### DATA SHOWN ###
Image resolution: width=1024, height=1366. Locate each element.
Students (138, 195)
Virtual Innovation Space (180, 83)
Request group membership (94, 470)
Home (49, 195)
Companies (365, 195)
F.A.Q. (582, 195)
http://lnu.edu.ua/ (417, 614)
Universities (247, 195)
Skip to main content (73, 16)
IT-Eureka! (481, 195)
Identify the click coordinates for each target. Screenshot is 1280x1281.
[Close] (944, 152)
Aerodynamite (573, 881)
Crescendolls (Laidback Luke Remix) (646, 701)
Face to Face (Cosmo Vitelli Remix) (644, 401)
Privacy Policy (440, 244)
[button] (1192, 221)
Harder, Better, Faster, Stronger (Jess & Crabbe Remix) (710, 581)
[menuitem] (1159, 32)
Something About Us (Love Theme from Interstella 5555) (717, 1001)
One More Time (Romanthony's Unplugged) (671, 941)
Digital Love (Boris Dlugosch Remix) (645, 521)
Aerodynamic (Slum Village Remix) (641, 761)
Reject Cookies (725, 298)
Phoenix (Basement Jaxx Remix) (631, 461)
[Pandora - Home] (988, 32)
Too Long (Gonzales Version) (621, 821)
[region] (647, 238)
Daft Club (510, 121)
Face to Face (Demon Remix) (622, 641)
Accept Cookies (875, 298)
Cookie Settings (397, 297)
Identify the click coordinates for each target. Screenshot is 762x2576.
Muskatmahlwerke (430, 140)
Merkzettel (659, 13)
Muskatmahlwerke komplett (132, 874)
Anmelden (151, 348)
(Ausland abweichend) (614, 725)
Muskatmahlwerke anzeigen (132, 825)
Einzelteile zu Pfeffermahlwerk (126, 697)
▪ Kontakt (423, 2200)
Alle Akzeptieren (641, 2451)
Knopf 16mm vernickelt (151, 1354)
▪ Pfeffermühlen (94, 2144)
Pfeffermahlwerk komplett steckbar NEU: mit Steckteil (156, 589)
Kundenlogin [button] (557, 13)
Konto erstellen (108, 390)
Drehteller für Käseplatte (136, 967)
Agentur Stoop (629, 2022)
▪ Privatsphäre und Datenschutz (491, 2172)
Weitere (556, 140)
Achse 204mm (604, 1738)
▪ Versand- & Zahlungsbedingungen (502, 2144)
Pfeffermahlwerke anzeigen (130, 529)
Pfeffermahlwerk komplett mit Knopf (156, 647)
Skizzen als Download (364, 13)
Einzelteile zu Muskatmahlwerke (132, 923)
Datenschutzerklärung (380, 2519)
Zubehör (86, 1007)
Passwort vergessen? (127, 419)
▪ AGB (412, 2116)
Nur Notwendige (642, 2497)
###
* AIM OF THE TASK *
The required output is every line above from the one with "[region] (647, 238)" down to the one with "Zahlungsbedingungen (502, 2144)", restated word for word, ends included.

* EXERCISE SOLUTION *
[region] (647, 238)
Daft Club (510, 121)
Face to Face (Demon Remix) (622, 641)
Accept Cookies (875, 298)
Cookie Settings (397, 297)
Identify the click coordinates for each target. Screenshot is 762x2576.
Muskatmahlwerke (430, 140)
Merkzettel (659, 13)
Muskatmahlwerke komplett (132, 874)
Anmelden (151, 348)
(Ausland abweichend) (614, 725)
Muskatmahlwerke anzeigen (132, 825)
Einzelteile zu Pfeffermahlwerk (126, 697)
▪ Kontakt (423, 2200)
Alle Akzeptieren (641, 2451)
Knopf 16mm vernickelt (151, 1354)
▪ Pfeffermühlen (94, 2144)
Pfeffermahlwerk komplett steckbar NEU: mit Steckteil (156, 589)
Kundenlogin [button] (557, 13)
Konto erstellen (108, 390)
Drehteller für Käseplatte (136, 967)
Agentur Stoop (629, 2022)
▪ Privatsphäre und Datenschutz (491, 2172)
Weitere (556, 140)
Achse 204mm (604, 1738)
▪ Versand- & Zahlungsbedingungen (502, 2144)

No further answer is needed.